The manipulative dishonesty on social media affects politics around the world, and reaches issues far beyond the scope of anti-Semitism. But anti-Semitism, she says, “is really the canary in the mineshaft” that lets lawmakers in Israel and elsewhere “look at the challenge with regards to the digital platforms generally.”
“There’s a tremendous sense of lack of responsibility and lack of accountability. What is our role? Governments also have to take an active role, because the truth is I don’t want Facebook deciding what free speech should look like, or an algorithm, worse yet,” she says.
“Their business model works for now.
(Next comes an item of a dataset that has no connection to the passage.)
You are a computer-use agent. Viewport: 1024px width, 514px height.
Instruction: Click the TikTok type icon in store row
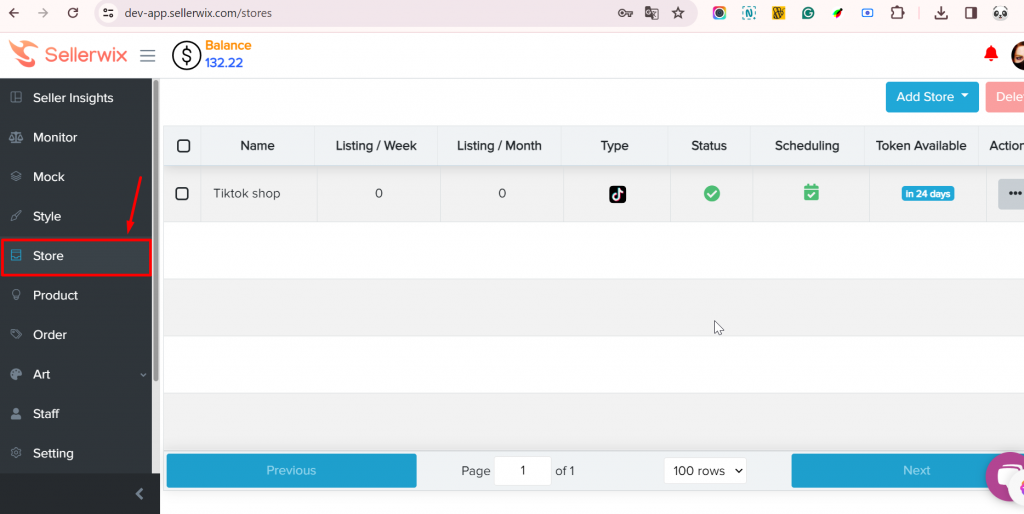point(617,194)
Until they’re held to account there’s no reason for them to jump through the hoops to regulate this.”
Cotler-Wunsh is one of the most active MKs on the issues she has focused on, from coordinating Knesset discussions of the International Criminal Court’s possible investigation of Israeli soldiers and officials from the 2014 Gaza war, to her chairmanship of the Knesset’s special committee on drug and alcohol addiction.
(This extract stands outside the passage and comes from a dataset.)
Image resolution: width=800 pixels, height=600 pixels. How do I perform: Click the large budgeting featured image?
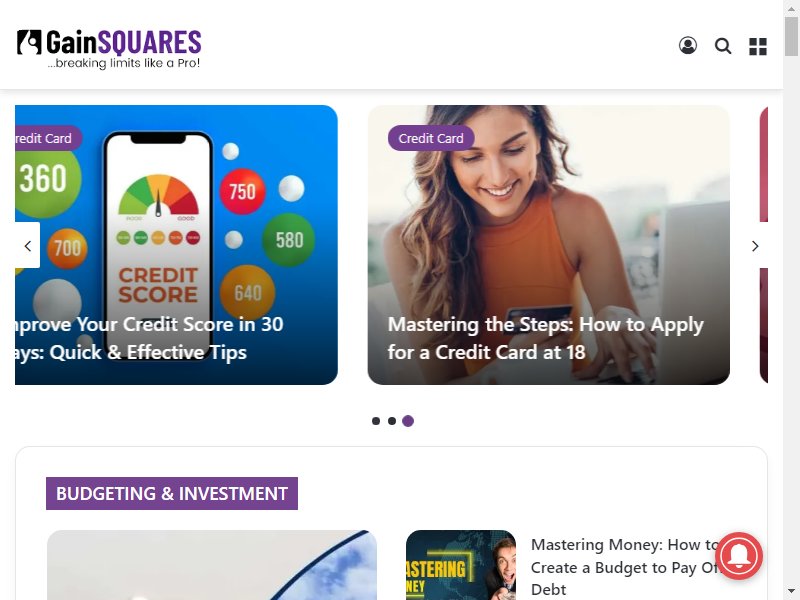(x=212, y=565)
She’s an island of activism in a Knesset strait-jacketed by the two-year political crisis.
Her issues aren’t “going away,” she notes, despite the pandemic and the political dysfunction. These urgent problems can’t wait for Israel to find the political bandwidth to deal with them.
The Behind the Headlines conversation includes a call from Cotler-Wunsh for immigrants to engage with Israeli politics: “COVID-19 has created additional challenges for olim [immigrants]. I’m very aware of them.”
But, she says, olim are also part of the solution. “I believe we have an important voice, an important viewpoint, and a very important ability for hybrid identities or multiple identities or mediated identities that we bring to the fore and that Israel really needs.”
Then, too, there’s the exciting prospect – really – that the pandemic isn’t just a time of tragedy, but of opportunity for real change.
“Everybody talks about going back to routine. God forbid we should go back to routine and not create a new routine,” she says.
COVID, she says, is forcing Israel down paths it should have traveled on its own.
“When you look at the education system — I’m Canadian, I miss Sundays — it’s clear Israel should be going to a five-day school week aligned with the workweek so that both parents can work. A longer day where you incorporate what we consider ‘afterschool activities’ into the workday, whether it’s sports or music or arts, and improve and reform an educational system [so that it] actually fits 2020 and isn’t a remnant of some former understanding of what education should be.”
That’s already happening “in many ways,” Cotler-Wunsh enthuses. “You look at these capsules, five days of schooling, challenging teachers to utilize technology.
“I’m not saying we’re nearly there. I’m saying we have the opportunities to shine the spotlight on everything we should be changing. Same with healthcare, same with everything that requires long-term plans,” she says.